▶ [WHAT THIS TASK INVOLVES]: Reproduce the lines below, swapping every occurrence of "feedback icon" for "feedback button" and leaving all else unchanged.

▶ [Data drawn from a collection]:
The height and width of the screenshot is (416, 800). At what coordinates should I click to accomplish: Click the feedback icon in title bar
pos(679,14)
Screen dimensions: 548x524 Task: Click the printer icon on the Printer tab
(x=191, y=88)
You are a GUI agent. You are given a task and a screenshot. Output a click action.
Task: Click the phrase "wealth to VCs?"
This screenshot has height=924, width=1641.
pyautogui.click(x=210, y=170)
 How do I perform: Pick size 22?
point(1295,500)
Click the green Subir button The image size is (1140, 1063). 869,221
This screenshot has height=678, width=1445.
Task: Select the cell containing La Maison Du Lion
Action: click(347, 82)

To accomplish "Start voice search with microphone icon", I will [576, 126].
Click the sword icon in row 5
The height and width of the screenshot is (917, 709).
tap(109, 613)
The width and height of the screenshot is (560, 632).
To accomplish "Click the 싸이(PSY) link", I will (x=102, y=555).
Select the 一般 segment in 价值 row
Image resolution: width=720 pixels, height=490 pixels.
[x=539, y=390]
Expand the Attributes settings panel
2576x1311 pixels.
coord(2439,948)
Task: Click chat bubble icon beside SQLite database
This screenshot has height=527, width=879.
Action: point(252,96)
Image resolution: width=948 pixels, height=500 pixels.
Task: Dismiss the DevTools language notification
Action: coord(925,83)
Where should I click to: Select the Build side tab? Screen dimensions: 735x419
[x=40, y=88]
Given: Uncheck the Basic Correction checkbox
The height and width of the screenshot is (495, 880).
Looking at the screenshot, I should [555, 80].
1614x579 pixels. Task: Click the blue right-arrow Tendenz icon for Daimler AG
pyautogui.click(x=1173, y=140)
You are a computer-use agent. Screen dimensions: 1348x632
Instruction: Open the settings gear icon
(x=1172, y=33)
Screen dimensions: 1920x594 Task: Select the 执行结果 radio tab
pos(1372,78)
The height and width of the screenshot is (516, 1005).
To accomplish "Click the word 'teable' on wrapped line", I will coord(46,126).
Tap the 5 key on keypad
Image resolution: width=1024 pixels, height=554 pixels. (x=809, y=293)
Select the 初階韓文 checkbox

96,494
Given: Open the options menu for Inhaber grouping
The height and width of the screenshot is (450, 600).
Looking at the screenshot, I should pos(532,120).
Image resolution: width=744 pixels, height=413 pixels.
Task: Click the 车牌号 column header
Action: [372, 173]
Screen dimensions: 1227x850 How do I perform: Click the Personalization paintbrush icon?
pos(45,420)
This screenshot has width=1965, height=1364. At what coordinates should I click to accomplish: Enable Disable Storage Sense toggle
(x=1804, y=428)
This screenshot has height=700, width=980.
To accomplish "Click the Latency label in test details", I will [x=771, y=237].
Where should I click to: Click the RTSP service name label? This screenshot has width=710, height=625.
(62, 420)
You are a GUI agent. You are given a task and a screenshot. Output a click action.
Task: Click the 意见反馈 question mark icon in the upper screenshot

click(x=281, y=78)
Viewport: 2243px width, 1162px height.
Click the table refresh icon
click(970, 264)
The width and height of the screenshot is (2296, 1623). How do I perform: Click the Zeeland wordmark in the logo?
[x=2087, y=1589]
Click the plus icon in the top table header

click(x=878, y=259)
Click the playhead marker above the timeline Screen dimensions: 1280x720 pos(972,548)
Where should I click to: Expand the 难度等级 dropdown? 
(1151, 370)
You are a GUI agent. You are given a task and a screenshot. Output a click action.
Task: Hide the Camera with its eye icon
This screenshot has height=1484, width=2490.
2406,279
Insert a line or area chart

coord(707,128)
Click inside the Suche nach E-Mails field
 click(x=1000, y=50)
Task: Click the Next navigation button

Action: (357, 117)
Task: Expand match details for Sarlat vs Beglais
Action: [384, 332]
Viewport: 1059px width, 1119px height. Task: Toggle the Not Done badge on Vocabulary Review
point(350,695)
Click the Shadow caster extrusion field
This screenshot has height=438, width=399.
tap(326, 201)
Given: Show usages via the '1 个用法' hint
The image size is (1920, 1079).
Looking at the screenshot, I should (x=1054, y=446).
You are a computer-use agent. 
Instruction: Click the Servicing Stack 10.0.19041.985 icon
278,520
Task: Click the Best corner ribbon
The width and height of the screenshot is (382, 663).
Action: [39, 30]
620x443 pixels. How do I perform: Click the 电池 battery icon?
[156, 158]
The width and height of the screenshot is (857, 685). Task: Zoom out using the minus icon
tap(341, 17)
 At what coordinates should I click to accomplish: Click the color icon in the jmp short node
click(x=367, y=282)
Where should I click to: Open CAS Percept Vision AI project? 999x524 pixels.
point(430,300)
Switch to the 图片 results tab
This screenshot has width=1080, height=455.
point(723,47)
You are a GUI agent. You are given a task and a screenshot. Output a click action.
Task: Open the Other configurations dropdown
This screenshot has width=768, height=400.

▶ [REPLY]:
The height and width of the screenshot is (416, 800). At what coordinates should I click to accomplish: Click the feedback button in title bar
pos(679,14)
Screen dimensions: 548x524 Task: Click the printer icon on the Printer tab
(x=191, y=88)
You are a GUI agent. You are given a task and a screenshot. Output a click action.
Task: Click the phrase "wealth to VCs?"
This screenshot has height=924, width=1641.
pyautogui.click(x=210, y=170)
 How do I perform: Pick size 22?
point(1295,500)
Click the green Subir button The image size is (1140, 1063). 869,221
This screenshot has height=678, width=1445.
Task: Select the cell containing La Maison Du Lion
Action: click(347, 82)

To accomplish "Start voice search with microphone icon", I will [576, 126].
Click the sword icon in row 5
The height and width of the screenshot is (917, 709).
tap(109, 613)
The width and height of the screenshot is (560, 632).
To accomplish "Click the 싸이(PSY) link", I will (x=102, y=555).
Select the 一般 segment in 价值 row
Image resolution: width=720 pixels, height=490 pixels.
[x=539, y=390]
Expand the Attributes settings panel
2576x1311 pixels.
coord(2439,948)
Task: Click chat bubble icon beside SQLite database
This screenshot has height=527, width=879.
Action: point(252,96)
Image resolution: width=948 pixels, height=500 pixels.
Task: Dismiss the DevTools language notification
Action: coord(925,83)
Where should I click to: Select the Build side tab? Screen dimensions: 735x419
[x=40, y=88]
Given: Uncheck the Basic Correction checkbox
The height and width of the screenshot is (495, 880).
Looking at the screenshot, I should [555, 80].
1614x579 pixels. Task: Click the blue right-arrow Tendenz icon for Daimler AG
pyautogui.click(x=1173, y=140)
You are a computer-use agent. Screen dimensions: 1348x632
Instruction: Open the settings gear icon
(x=1172, y=33)
Screen dimensions: 1920x594 Task: Select the 执行结果 radio tab
pos(1372,78)
The height and width of the screenshot is (516, 1005).
To accomplish "Click the word 'teable' on wrapped line", I will coord(46,126).
Tap the 5 key on keypad
Image resolution: width=1024 pixels, height=554 pixels. (x=809, y=293)
Select the 初階韓文 checkbox

96,494
Given: Open the options menu for Inhaber grouping
The height and width of the screenshot is (450, 600).
Looking at the screenshot, I should pos(532,120).
Image resolution: width=744 pixels, height=413 pixels.
Task: Click the 车牌号 column header
Action: [372, 173]
Screen dimensions: 1227x850 How do I perform: Click the Personalization paintbrush icon?
pos(45,420)
This screenshot has width=1965, height=1364. At what coordinates should I click to accomplish: Enable Disable Storage Sense toggle
(x=1804, y=428)
This screenshot has height=700, width=980.
To accomplish "Click the Latency label in test details", I will [x=771, y=237].
Where should I click to: Click the RTSP service name label? This screenshot has width=710, height=625.
(62, 420)
You are a GUI agent. You are given a task and a screenshot. Output a click action.
Task: Click the 意见反馈 question mark icon in the upper screenshot

click(x=281, y=78)
Viewport: 2243px width, 1162px height.
Click the table refresh icon
click(970, 264)
The width and height of the screenshot is (2296, 1623). How do I perform: Click the Zeeland wordmark in the logo?
[x=2087, y=1589]
Click the plus icon in the top table header

click(x=878, y=259)
Click the playhead marker above the timeline Screen dimensions: 1280x720 pos(972,548)
Where should I click to: Expand the 难度等级 dropdown? 
(1151, 370)
You are a GUI agent. You are given a task and a screenshot. Output a click action.
Task: Hide the Camera with its eye icon
This screenshot has height=1484, width=2490.
2406,279
Insert a line or area chart

coord(707,128)
Click inside the Suche nach E-Mails field
 click(x=1000, y=50)
Task: Click the Next navigation button

Action: (357, 117)
Task: Expand match details for Sarlat vs Beglais
Action: [384, 332]
Viewport: 1059px width, 1119px height. Task: Toggle the Not Done badge on Vocabulary Review
point(350,695)
Click the Shadow caster extrusion field
This screenshot has height=438, width=399.
tap(326, 201)
Given: Show usages via the '1 个用法' hint
The image size is (1920, 1079).
Looking at the screenshot, I should (x=1054, y=446).
You are a computer-use agent. 
Instruction: Click the Servicing Stack 10.0.19041.985 icon
278,520
Task: Click the Best corner ribbon
The width and height of the screenshot is (382, 663).
Action: [39, 30]
620x443 pixels. How do I perform: Click the 电池 battery icon?
[156, 158]
The width and height of the screenshot is (857, 685). Task: Zoom out using the minus icon
tap(341, 17)
 At what coordinates should I click to accomplish: Click the color icon in the jmp short node
click(x=367, y=282)
Where should I click to: Open CAS Percept Vision AI project? 999x524 pixels.
point(430,300)
Switch to the 图片 results tab
This screenshot has width=1080, height=455.
point(723,47)
You are a GUI agent. You are given a task and a screenshot. Output a click action.
Task: Open the Other configurations dropdown
This screenshot has width=768, height=400.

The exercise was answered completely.